> **DATA FOR PROCESSING**
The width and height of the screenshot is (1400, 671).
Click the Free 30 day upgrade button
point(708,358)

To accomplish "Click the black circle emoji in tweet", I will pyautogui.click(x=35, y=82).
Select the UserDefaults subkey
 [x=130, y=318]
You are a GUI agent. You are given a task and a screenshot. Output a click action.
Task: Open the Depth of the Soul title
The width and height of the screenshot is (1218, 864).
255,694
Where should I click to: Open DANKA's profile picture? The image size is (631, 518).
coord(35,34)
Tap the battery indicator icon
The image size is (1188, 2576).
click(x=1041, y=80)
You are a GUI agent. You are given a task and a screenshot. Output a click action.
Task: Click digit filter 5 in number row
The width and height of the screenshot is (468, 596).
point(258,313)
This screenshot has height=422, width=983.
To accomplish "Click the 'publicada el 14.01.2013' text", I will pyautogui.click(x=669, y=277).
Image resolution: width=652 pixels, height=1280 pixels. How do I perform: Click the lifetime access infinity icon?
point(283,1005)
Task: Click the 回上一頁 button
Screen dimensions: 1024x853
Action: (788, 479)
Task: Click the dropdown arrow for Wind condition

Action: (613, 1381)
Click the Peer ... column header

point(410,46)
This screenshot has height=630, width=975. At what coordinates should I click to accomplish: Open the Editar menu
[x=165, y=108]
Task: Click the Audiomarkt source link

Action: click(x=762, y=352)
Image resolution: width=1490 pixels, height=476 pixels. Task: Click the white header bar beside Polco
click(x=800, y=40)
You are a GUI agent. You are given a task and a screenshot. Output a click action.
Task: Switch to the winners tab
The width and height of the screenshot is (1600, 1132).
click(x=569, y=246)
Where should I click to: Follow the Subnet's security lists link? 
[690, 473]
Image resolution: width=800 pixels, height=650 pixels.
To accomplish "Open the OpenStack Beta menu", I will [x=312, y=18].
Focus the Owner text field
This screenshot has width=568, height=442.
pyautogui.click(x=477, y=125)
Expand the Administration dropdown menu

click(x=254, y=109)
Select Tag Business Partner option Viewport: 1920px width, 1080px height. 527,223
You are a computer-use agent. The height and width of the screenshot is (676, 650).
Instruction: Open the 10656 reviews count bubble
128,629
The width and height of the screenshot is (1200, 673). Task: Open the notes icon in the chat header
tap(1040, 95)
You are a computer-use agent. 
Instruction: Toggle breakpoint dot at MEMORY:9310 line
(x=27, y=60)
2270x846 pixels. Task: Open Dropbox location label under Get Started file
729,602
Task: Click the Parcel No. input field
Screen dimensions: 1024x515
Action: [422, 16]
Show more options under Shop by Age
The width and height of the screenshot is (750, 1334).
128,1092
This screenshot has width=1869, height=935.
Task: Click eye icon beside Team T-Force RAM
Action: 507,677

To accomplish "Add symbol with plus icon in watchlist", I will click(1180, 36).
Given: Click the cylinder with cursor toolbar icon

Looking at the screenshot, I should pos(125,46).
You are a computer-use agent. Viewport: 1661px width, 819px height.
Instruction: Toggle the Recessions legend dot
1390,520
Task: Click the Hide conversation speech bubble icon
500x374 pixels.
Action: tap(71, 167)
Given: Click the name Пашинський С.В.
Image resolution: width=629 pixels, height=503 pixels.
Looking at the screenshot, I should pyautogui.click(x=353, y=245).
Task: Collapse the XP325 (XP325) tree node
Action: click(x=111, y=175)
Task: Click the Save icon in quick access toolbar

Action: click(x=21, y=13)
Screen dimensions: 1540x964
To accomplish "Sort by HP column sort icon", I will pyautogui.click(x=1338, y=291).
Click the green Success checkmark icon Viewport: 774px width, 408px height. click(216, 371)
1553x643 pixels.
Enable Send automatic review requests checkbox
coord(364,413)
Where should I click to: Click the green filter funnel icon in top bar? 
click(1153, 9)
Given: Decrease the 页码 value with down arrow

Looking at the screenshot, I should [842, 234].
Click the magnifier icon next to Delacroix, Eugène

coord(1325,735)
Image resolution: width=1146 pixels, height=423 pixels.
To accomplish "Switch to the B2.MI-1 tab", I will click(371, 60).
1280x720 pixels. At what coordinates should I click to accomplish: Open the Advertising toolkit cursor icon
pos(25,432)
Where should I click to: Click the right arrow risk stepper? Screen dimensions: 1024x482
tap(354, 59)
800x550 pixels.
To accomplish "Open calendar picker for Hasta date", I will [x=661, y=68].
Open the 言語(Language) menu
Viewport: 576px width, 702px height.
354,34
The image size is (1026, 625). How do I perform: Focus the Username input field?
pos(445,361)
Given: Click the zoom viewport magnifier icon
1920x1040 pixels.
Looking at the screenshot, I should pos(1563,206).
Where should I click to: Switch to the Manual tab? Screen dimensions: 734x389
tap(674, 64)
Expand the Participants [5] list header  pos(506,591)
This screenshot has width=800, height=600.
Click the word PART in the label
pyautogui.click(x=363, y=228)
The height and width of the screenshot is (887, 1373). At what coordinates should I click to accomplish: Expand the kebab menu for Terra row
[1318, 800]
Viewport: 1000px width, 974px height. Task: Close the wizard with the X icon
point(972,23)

> **THE PROBLEM**
Locate and copy each line in the data above that includes the word "computer".

> **FINISHED TASK**
You are a computer-use agent. The height and width of the screenshot is (676, 650).
You are a computer-use agent. 
You are a computer-use agent. Viewport: 1661px width, 819px height.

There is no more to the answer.